サリヴァンの助けで帰って来たことを説明すると、父上は渋い顔をした。
「うむ······これでアスモデウス家に借りを作ってしまったな」
「······申し訳ありません」
「いや、これは私の落ち度だ。自己管理すら出来ない私の責任だ。特に、お前には迷惑を掛けた」
「そ、そんな」
「リューネたちは?」
「は、はい。恐らく数日のうちに帰ってきます」
「そうか。ではリューネたちが戻り次第、改めて使者を送ろう」
「はい······」
話が終わり、俺は父上の部屋を出た。
すると、父上の執事が俺を呼び止めた。
「アロー様。お話が······」
「はい。どうしました?」
「実は、アロー様がお乗りになられた馬車なのですが、御者が居なくなりまして、未だにそのまま放置されてるのです」
「えぇ? なんで?」
「それはわかりません。

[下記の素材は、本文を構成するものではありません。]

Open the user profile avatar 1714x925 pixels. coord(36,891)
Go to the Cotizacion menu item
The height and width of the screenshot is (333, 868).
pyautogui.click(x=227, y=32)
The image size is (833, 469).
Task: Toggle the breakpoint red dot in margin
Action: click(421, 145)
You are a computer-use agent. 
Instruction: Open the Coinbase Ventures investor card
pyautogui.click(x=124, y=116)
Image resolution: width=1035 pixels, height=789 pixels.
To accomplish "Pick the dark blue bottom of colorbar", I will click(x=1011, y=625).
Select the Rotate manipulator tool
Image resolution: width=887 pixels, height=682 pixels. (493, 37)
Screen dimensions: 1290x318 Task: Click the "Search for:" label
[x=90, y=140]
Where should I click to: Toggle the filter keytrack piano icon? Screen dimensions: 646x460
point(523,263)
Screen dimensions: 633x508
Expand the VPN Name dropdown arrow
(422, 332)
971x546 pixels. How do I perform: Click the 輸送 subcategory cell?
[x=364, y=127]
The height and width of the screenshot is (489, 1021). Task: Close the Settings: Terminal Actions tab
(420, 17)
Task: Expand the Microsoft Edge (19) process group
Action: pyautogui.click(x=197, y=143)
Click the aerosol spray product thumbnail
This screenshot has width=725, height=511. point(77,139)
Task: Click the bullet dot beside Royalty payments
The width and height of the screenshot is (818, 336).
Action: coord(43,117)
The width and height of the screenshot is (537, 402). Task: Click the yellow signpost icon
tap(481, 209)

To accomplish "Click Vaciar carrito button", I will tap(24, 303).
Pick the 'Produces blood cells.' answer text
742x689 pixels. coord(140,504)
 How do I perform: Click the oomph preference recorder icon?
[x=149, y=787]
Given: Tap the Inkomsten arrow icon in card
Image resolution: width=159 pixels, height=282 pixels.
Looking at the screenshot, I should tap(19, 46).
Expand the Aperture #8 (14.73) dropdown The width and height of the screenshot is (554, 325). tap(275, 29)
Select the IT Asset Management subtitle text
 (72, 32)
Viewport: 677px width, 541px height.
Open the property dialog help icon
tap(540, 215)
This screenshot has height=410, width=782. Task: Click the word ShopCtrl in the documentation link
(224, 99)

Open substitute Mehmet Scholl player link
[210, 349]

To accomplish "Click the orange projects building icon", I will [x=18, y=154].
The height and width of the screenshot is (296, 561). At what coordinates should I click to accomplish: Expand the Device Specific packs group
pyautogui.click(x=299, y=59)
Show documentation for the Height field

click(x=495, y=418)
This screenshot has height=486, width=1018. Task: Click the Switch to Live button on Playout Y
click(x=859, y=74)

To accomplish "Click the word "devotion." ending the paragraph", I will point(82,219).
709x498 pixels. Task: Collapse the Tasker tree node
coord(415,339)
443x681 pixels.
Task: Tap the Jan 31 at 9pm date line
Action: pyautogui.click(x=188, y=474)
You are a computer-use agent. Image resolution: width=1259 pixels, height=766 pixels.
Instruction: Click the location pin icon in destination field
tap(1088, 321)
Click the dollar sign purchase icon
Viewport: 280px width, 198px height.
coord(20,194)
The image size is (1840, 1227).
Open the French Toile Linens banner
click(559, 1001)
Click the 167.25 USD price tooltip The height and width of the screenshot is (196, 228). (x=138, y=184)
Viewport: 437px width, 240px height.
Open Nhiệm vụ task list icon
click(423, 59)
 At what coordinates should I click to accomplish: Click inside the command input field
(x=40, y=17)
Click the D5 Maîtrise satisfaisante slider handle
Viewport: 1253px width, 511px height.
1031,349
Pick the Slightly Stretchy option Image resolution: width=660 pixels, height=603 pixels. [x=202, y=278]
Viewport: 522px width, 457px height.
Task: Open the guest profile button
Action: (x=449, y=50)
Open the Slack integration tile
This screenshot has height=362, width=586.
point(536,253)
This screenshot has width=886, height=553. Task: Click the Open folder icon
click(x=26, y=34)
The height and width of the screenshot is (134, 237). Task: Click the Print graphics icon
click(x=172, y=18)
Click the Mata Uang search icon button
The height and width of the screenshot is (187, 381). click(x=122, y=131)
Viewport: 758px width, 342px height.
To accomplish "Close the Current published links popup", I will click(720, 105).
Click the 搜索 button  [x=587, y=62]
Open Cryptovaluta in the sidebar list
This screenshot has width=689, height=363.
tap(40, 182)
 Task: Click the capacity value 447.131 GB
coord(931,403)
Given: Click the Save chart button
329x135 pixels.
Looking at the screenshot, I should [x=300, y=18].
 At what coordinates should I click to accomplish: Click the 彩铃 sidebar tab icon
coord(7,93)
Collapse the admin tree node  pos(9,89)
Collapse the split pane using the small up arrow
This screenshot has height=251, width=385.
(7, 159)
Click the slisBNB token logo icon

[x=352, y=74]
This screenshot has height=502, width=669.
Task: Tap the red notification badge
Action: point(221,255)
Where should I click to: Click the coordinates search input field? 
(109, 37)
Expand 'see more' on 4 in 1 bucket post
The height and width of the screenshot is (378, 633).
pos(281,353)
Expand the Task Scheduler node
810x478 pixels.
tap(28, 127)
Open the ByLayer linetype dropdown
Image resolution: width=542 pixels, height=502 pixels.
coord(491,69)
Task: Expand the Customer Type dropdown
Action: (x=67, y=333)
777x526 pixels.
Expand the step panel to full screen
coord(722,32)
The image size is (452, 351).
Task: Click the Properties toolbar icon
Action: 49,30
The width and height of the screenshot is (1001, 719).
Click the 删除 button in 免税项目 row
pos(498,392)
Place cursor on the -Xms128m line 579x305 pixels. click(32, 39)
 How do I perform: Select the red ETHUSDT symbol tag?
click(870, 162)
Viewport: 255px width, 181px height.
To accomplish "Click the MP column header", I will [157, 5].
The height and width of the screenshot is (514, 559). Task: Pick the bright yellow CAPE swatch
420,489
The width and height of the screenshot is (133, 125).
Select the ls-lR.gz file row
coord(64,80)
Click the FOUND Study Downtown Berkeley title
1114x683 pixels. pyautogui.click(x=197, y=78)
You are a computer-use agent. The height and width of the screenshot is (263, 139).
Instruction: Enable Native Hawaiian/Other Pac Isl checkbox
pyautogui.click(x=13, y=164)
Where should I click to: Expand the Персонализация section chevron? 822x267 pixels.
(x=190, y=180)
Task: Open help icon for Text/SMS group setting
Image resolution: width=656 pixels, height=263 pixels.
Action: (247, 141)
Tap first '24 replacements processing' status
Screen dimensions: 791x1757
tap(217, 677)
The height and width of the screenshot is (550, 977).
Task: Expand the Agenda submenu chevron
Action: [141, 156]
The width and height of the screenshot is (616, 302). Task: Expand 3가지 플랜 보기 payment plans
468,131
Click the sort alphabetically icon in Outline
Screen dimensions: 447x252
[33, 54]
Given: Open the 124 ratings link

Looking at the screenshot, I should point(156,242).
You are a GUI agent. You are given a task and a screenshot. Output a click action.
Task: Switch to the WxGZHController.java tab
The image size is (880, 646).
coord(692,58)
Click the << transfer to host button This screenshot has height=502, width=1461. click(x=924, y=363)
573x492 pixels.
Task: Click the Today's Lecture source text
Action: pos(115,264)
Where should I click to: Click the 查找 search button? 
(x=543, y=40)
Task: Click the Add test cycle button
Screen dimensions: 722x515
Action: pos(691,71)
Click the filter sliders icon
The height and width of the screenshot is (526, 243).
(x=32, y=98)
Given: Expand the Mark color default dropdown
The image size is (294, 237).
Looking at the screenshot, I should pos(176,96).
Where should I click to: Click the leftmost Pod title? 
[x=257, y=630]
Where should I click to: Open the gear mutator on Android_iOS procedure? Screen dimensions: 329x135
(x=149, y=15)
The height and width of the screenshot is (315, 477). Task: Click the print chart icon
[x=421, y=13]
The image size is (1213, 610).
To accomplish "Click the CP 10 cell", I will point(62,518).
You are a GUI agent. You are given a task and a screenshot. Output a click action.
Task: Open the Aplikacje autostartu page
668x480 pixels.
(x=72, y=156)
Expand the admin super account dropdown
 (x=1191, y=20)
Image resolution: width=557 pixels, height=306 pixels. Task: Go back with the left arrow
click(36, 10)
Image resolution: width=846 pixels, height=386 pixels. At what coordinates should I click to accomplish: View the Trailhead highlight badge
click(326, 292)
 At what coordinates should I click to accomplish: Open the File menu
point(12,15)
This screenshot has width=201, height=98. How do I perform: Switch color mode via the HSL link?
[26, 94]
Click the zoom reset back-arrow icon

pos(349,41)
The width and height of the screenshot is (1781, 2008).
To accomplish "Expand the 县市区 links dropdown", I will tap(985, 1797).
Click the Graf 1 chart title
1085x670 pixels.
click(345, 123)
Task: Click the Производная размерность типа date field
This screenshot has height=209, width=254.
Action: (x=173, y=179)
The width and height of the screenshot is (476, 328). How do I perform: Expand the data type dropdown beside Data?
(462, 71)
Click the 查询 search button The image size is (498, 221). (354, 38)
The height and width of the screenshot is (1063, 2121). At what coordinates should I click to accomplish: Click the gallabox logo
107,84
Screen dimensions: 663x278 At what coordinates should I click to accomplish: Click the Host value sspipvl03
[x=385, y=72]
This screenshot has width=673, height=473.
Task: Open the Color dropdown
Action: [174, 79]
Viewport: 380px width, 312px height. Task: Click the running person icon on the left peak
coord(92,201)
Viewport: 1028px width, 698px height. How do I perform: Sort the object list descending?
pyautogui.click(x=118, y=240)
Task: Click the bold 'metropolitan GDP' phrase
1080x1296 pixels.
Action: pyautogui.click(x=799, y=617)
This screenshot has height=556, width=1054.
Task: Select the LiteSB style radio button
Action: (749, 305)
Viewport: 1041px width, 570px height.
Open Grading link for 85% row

なので、寝台と馬はこちらで管理してもよろしいでしょうか?」
「はい、お願いします」
御者が逃げたのか?
まだお礼もしてないのに。
「ま、いいか。とにかくリューネたちが帰ってくるのを待とう」
やることはいくらでもある。
父上が倒れた以上、仕事は俺がやらないといけない。
もちろん、わからないことはあるし、父上に確認しなければならないことも山ほどあるだろう。
だけど、セーレ家の時期当主として、ここに住む人たちの暮らしを守る必要がある。
「·········ふぁ」
だけど、その前に少し寝よう。
ずっと気を張ってたし、安心したら睡魔が襲ってきた。
俺は自室に戻り、ベッドへダイブする。
「············」
着替えもせずベッドに埋もれると、すぐに眠くなる。
やはり、自分の部屋が最高だな。
ぼんやりと思い浮かべたのは、リューネの姿だった。
あと数日で帰って来る。まずは謝ろう。
宝石店巡りや美味しい物を食べる約束もしてたし、それがパァになったら怒るだろうな。
まぁ、俺が出来る範囲で、美味しい物を食べさせよう。
俺が領主になったら、リューネやレイアが好きそうな店を出すのもいいかもな。
だが、3ヶ月経ってもリューネたちは帰って来なかった。